I really like the variants of the 'Russ, but can they do anything that the standard tank can't? How would I best use them? 

Also, what variant would you recommend I make my last squadron out of for my Emperor's Hammer Tank Company?


----------



## Trigger (Mar 12, 2008)

The rules for the Conqueror were written for 3rd edition, when you couldn't move and fire Ordinance. It is largely redundant now, apart from looking good!

The Annihilator and Exterminator varients is good for 'pillbox' duties in a static gunline setup. Just pick between them according to your opponent.
Vanquishers are an excellant anti tank and anti infantry weapon, but most of the time a Leman russ will do the job just as well.

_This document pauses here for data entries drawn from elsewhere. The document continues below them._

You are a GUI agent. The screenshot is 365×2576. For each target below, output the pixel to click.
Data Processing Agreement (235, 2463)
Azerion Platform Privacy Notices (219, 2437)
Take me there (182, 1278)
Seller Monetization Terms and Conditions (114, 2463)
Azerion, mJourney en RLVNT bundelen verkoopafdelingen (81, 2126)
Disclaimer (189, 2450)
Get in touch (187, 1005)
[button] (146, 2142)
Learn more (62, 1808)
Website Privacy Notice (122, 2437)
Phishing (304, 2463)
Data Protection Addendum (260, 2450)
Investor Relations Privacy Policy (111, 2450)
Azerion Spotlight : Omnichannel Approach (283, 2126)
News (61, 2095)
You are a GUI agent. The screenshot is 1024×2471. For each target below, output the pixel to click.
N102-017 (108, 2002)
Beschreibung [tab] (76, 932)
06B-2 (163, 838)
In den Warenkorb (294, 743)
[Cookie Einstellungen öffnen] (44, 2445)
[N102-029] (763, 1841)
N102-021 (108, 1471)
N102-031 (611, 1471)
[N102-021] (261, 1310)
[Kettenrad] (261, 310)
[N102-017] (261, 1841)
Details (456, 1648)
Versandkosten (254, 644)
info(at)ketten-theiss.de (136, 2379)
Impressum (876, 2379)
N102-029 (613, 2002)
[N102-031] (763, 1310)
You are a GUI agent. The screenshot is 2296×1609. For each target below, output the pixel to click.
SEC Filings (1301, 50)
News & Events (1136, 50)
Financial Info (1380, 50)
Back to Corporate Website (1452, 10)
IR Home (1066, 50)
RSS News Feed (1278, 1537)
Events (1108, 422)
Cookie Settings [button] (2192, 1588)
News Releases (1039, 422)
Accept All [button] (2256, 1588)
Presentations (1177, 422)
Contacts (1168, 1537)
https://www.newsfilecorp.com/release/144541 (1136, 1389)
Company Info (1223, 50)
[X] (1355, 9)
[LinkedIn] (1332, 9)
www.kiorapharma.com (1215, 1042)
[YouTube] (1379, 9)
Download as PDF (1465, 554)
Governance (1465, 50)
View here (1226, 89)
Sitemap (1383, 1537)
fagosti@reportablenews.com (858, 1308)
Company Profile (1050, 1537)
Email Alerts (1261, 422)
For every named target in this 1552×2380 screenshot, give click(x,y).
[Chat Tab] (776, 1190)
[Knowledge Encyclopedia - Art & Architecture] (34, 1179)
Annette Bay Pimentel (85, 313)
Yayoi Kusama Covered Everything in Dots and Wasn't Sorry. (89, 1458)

What have you got in the company at the moment. I'd go for 6 Russ and 3 Vanquishers, then another vanquisher as HQ


----------



## Lord_Murdock (Jul 16, 2008)

I have the Conqueror as the command tank (w/ 3 heavy bolters), 3 Leman russes (two w/ lascannons, one w/ 3 heavy bolters), I'm planning on getting 3 Executioners (same sponsons etc. as Russes), and I'm not sure about the last three. I was thinking either Demolishers or Vanquishers, but a lot of people seem to like the Exterminator so I'm not sure.


----------



## The Black Parade (Nov 17, 2008)

I'm running a Vanquisher HQ, 3 Vanquishers, 3 LR w LC, and 3 Demolishers with LCs and MMs.


----------